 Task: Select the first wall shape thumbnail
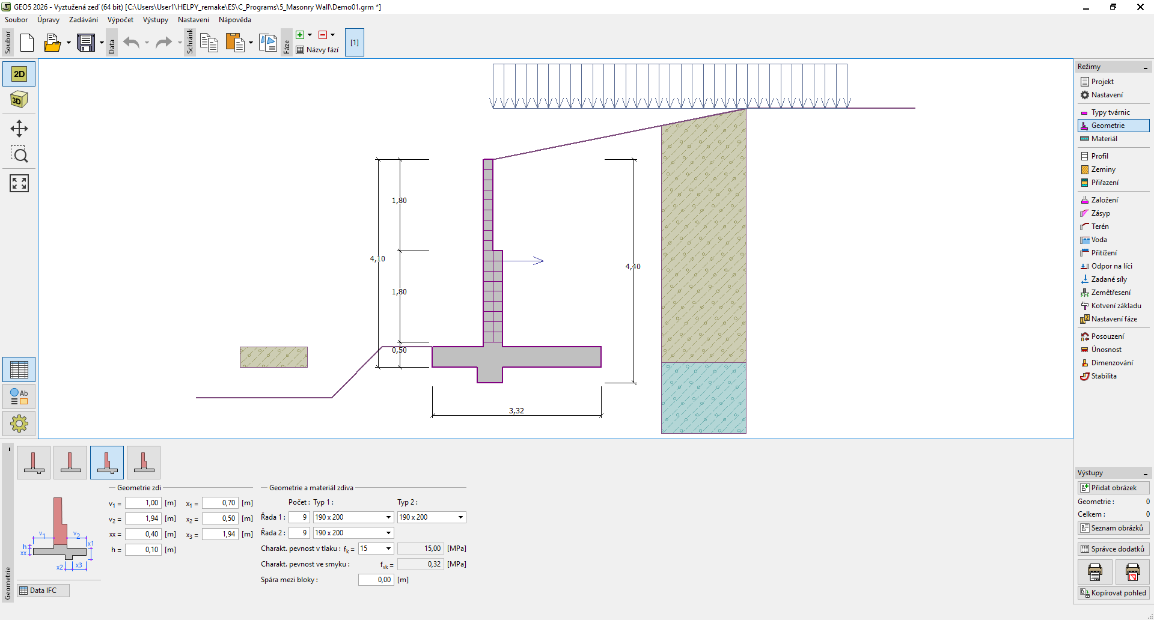(34, 463)

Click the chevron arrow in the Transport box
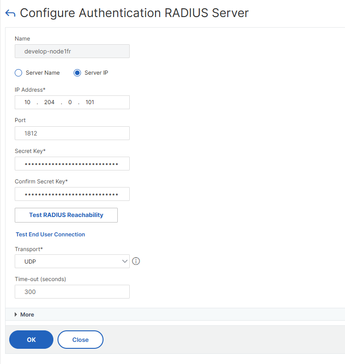pos(125,261)
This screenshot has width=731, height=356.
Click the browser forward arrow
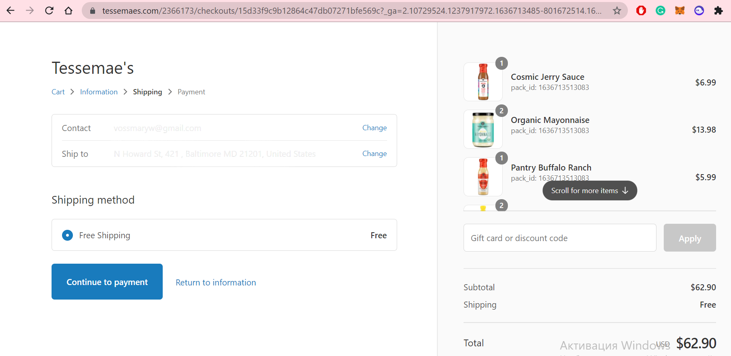[x=30, y=10]
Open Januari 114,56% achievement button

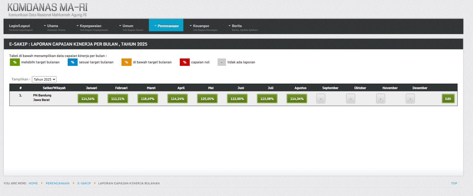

▶ **TASK GOAL**
Repeat verbatim the lines from the one holding "This screenshot has width=731, height=356." through the end of the listing above, both ends included, but not the pictures.

▶ **OUTPUT OF THE TASK**
This screenshot has width=731, height=356.
Click the browser forward arrow
[x=30, y=10]
Open Januari 114,56% achievement button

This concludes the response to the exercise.